• [Exercise description]
Beginning with the very first line, please reproduce the entries exactly through the line containing "Open Show rows 25 dropdown".

Saved entries
+-------+

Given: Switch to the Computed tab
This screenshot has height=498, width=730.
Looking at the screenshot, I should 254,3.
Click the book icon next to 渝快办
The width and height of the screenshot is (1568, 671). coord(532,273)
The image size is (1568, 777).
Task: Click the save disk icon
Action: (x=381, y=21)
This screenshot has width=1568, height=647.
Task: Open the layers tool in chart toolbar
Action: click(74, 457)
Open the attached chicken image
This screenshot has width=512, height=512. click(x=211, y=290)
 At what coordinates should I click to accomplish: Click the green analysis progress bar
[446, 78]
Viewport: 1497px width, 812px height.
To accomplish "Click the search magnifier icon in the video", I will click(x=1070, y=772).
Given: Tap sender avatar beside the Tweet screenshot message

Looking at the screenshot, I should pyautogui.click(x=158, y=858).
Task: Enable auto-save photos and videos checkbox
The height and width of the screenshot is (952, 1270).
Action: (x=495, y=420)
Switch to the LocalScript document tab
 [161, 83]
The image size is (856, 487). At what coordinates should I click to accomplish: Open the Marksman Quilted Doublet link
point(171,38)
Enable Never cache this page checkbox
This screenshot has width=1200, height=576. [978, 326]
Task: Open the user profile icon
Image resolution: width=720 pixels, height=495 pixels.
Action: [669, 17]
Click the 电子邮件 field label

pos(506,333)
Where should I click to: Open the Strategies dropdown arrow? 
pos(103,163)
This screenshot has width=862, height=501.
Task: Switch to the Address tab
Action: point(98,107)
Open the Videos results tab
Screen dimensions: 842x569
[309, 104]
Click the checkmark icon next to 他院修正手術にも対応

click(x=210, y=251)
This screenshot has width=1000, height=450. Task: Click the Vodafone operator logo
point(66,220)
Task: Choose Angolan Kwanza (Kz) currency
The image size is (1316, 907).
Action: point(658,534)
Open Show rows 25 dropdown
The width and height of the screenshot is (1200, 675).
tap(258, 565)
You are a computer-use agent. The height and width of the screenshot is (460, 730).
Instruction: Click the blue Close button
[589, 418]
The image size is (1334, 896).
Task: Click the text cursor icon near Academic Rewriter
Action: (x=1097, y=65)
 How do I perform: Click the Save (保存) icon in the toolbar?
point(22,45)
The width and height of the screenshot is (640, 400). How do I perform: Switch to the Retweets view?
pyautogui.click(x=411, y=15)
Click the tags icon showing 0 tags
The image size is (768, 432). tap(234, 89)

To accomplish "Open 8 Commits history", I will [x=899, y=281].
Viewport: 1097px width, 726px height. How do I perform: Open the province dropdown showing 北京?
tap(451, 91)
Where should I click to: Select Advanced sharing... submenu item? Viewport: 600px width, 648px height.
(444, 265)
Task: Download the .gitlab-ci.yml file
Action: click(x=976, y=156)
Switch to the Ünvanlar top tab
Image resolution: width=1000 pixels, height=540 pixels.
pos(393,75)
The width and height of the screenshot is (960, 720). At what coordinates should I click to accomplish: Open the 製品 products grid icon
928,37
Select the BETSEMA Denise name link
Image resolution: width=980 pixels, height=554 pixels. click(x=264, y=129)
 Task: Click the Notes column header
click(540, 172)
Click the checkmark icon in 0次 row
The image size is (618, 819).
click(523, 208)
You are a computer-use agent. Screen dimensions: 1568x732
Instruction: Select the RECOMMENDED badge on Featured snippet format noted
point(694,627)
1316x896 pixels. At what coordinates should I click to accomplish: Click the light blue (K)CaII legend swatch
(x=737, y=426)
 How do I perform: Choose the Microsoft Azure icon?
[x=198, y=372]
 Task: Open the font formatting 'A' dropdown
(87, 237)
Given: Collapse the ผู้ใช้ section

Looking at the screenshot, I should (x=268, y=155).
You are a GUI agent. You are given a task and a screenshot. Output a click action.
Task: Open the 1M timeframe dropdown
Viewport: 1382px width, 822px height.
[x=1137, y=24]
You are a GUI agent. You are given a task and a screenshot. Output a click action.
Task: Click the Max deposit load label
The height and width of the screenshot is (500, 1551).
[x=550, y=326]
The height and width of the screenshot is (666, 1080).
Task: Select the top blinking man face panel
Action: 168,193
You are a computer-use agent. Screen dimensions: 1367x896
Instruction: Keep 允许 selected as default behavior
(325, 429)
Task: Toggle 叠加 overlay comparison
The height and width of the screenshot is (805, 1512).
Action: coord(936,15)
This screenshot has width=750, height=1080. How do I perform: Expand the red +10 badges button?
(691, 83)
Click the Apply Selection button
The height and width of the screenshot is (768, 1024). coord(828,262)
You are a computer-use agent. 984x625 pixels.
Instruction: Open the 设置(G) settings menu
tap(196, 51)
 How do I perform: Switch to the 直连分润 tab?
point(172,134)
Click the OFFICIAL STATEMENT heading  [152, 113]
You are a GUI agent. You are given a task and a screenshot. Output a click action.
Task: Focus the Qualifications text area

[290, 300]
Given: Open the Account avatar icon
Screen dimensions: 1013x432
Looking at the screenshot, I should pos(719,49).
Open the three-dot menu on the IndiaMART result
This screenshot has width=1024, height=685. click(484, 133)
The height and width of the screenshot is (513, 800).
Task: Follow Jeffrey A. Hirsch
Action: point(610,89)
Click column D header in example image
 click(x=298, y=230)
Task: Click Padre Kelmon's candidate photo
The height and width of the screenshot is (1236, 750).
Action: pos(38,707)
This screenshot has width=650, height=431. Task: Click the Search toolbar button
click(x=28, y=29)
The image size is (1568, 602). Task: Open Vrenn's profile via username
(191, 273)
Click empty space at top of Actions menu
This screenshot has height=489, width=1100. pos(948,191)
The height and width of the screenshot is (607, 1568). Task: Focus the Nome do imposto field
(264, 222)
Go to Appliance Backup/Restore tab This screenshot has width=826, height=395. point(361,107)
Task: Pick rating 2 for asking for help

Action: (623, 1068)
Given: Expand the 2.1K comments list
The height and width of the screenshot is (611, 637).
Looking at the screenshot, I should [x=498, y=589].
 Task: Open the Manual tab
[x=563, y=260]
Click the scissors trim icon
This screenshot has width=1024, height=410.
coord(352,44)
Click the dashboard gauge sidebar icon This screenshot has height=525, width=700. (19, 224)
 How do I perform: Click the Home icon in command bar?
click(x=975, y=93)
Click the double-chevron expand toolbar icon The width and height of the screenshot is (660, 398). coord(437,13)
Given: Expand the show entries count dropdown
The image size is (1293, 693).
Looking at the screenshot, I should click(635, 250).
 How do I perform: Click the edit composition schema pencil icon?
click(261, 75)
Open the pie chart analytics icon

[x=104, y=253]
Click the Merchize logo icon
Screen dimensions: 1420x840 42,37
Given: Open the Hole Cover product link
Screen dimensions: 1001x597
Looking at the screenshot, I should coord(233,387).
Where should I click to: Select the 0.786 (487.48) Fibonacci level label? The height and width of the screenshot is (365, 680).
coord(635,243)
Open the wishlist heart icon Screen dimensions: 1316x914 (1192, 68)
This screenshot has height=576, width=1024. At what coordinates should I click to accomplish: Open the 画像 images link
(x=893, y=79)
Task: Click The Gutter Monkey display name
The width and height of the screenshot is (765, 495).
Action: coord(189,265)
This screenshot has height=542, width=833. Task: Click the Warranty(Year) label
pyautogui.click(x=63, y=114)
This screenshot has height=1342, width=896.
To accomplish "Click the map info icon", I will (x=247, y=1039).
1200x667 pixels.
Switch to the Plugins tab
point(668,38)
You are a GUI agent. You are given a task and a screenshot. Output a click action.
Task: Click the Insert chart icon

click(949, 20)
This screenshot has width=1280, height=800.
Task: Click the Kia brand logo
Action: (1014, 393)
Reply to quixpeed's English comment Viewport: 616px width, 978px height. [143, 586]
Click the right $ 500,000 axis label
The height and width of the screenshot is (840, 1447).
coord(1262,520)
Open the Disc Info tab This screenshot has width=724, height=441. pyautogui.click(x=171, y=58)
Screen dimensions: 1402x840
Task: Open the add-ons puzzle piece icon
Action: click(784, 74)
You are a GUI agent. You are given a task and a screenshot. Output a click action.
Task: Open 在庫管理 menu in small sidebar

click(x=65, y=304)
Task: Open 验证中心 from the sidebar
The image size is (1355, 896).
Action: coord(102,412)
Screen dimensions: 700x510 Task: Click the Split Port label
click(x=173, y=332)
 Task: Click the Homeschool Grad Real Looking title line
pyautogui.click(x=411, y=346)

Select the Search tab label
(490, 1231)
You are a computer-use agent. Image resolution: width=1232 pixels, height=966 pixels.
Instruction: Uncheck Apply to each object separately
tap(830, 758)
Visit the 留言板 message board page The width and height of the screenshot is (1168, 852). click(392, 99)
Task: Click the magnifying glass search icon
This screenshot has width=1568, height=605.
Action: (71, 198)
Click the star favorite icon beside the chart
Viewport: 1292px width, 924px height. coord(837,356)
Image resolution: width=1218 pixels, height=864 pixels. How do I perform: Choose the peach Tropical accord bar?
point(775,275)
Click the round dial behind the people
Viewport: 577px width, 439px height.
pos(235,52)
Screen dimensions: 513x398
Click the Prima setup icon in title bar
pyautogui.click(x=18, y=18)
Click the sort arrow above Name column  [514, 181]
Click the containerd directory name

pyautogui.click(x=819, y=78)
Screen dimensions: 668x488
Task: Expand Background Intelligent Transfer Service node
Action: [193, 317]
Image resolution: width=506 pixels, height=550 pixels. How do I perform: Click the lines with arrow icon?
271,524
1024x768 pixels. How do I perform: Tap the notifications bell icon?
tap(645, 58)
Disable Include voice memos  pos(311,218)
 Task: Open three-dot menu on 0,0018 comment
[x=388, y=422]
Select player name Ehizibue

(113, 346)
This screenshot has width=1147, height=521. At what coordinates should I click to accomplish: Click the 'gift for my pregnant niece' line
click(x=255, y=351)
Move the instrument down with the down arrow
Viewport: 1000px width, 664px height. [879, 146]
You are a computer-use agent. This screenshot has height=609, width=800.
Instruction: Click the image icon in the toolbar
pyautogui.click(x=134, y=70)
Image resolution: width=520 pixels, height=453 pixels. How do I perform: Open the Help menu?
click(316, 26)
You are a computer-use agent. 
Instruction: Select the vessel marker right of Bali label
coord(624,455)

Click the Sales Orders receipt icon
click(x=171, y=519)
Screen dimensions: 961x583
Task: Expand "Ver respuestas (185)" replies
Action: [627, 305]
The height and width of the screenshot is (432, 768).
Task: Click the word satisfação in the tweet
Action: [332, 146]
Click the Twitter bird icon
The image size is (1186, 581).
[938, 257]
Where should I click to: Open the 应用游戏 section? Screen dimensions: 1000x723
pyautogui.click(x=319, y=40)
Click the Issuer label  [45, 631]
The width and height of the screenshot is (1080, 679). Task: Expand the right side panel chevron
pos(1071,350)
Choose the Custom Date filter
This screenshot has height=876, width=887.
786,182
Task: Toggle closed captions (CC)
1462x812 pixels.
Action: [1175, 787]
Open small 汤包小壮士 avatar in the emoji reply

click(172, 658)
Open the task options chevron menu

+-------+

• [The answer]
Given: Switch to the Computed tab
This screenshot has height=498, width=730.
Looking at the screenshot, I should 254,3.
Click the book icon next to 渝快办
The width and height of the screenshot is (1568, 671). coord(532,273)
The image size is (1568, 777).
Task: Click the save disk icon
Action: (x=381, y=21)
This screenshot has width=1568, height=647.
Task: Open the layers tool in chart toolbar
Action: click(74, 457)
Open the attached chicken image
This screenshot has width=512, height=512. click(x=211, y=290)
 At what coordinates should I click to accomplish: Click the green analysis progress bar
[446, 78]
Viewport: 1497px width, 812px height.
To accomplish "Click the search magnifier icon in the video", I will click(x=1070, y=772).
Given: Tap sender avatar beside the Tweet screenshot message

Looking at the screenshot, I should pyautogui.click(x=158, y=858).
Task: Enable auto-save photos and videos checkbox
The height and width of the screenshot is (952, 1270).
Action: (x=495, y=420)
Switch to the LocalScript document tab
 [161, 83]
The image size is (856, 487). At what coordinates should I click to accomplish: Open the Marksman Quilted Doublet link
point(171,38)
Enable Never cache this page checkbox
This screenshot has width=1200, height=576. [978, 326]
Task: Open the user profile icon
Image resolution: width=720 pixels, height=495 pixels.
Action: [669, 17]
Click the 电子邮件 field label

pos(506,333)
Where should I click to: Open the Strategies dropdown arrow? 
pos(103,163)
This screenshot has width=862, height=501.
Task: Switch to the Address tab
Action: point(98,107)
Open the Videos results tab
Screen dimensions: 842x569
[309, 104]
Click the checkmark icon next to 他院修正手術にも対応

click(x=210, y=251)
This screenshot has width=1000, height=450. Task: Click the Vodafone operator logo
point(66,220)
Task: Choose Angolan Kwanza (Kz) currency
The image size is (1316, 907).
Action: point(658,534)
Open Show rows 25 dropdown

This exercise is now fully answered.